= Source text =
+===+

Bomb blast hits market in Nigeria's Borno State, 16 dead
IN MAIDUGURI, Nigeria - A bomb blast hit a cattle market in Nigeria's northeastern state of Borno late on Saturday, with as many as 16 people dead, hospital and military sources said, in an attack that bore the hallmarks of Islamist Boko Haram militants.
IN MAIDUGURI, Nigeria - A bomb blast hit a cattle market in Nigeria's northeastern state of Borno late on Saturday, with as many as 16 people dead, hospital and military sources said, in an attack that bore the hallmarks of Islamist Boko Haram militants.
Boko Haram has killed thousands of people and displaced some 1.5 million
in an insurgency to establish an Islamic caliphate in the northeast of
Nigeria but appears to have lost most of the territory it seized to
government counter-offensives this year.
There was no immediate claim of responsibility for the attack, which
followed two weekend bombings that killed at least 30 people and also
appeared to be the work of Boko Haram.
"At about 4:30 p.m. on Saturday they brought casualties from the blast
scene ...16 bodies were deposited with 24 injured," Lawal Kawu, a
paramedic at the teaching hospital in Maiduguri, told Reuters.
He said some of the injured were also in critical condition.
Zakariya Shettima, who lives nearby and arrived on the scene after the
blast in the small community of Musari, on the outskirts of Maiduguri
city, said he saw blood and body parts and that it had left a crater and
destroyed several shops in the market.

+===+

= Dataset entries =
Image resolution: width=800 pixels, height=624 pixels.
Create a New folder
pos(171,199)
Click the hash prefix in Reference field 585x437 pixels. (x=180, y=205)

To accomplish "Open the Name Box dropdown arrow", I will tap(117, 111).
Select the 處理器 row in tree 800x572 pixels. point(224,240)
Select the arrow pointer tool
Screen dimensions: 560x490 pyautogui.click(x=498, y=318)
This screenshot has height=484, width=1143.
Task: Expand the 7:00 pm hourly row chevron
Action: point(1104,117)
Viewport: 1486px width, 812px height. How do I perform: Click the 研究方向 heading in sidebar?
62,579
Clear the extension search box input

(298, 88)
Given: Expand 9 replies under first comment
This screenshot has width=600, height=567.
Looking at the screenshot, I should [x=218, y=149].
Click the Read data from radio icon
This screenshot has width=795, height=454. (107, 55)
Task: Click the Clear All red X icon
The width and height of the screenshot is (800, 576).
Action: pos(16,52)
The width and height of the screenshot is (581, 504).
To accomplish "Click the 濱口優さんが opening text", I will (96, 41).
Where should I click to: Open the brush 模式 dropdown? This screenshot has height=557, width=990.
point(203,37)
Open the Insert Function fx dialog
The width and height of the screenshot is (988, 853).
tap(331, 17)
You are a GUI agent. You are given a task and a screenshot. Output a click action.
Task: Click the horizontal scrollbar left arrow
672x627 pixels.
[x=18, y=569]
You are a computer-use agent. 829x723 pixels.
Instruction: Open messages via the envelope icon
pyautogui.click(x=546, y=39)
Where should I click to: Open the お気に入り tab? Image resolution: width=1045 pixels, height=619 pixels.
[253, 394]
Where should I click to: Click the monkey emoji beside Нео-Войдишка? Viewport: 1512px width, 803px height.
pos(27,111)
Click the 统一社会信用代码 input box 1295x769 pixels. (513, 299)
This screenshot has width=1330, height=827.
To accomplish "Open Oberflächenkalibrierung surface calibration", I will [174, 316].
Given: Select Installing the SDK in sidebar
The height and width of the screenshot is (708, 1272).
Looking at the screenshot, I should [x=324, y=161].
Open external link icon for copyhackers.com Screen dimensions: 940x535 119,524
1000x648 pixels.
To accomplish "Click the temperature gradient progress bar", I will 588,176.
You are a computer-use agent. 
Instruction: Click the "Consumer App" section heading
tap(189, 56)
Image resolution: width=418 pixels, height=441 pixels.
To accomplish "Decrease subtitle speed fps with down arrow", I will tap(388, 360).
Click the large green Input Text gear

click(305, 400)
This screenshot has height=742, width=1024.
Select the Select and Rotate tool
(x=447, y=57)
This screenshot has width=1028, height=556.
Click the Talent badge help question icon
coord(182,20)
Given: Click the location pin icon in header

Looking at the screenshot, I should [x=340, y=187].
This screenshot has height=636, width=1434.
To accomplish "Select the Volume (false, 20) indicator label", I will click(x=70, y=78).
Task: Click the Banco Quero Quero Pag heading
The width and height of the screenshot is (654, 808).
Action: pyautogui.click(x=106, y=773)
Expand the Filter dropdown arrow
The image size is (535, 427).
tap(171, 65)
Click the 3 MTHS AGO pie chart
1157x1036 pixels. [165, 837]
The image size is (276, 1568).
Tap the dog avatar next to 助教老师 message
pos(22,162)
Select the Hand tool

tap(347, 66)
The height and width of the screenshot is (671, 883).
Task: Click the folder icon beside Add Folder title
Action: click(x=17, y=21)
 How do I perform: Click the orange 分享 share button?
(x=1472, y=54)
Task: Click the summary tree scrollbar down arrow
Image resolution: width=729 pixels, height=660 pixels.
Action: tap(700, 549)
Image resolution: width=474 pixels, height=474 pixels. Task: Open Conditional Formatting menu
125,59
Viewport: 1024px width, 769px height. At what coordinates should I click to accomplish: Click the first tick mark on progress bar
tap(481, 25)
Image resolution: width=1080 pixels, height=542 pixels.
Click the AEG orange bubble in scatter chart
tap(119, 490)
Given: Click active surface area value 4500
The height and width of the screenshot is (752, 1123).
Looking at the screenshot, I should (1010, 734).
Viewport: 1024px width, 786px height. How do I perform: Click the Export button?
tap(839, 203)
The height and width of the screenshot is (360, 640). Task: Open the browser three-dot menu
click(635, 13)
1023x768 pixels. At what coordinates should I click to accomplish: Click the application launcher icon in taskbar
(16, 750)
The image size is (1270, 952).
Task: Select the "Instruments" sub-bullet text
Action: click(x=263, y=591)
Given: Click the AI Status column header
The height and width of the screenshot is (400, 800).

+===+

= Work request 1 =
Can you set down the passage of the Borno bombing report word for word, from "He said some" to "in the market."?
= Work request 2 =
Why does Boko Haram appear to have lost most of the territory it seized, according to the Borno bombing report?
= Work request 3 =
Answer these questions from the Borno bombing report:
(a) What kind of market did the bomb blast hit?
(b) How many injured people did the paramedic say were brought to the hospital?
(c) In what community did the blast take place?

= Exercise answer 1 =
He said some of the injured were also in critical condition.
Zakariya Shettima, who lives nearby and arrived on the scene after the
blast in the small community of Musari, on the outskirts of Maiduguri
city, said he saw blood and body parts and that it had left a crater and
destroyed several shops in the market.

= Exercise answer 2 =
It appears to have lost that territory to government counter-offensives this year.

= Exercise answer 3 =
(a) A cattle market.
(b) 24.
(c) Musari, on the outskirts of Maiduguri city.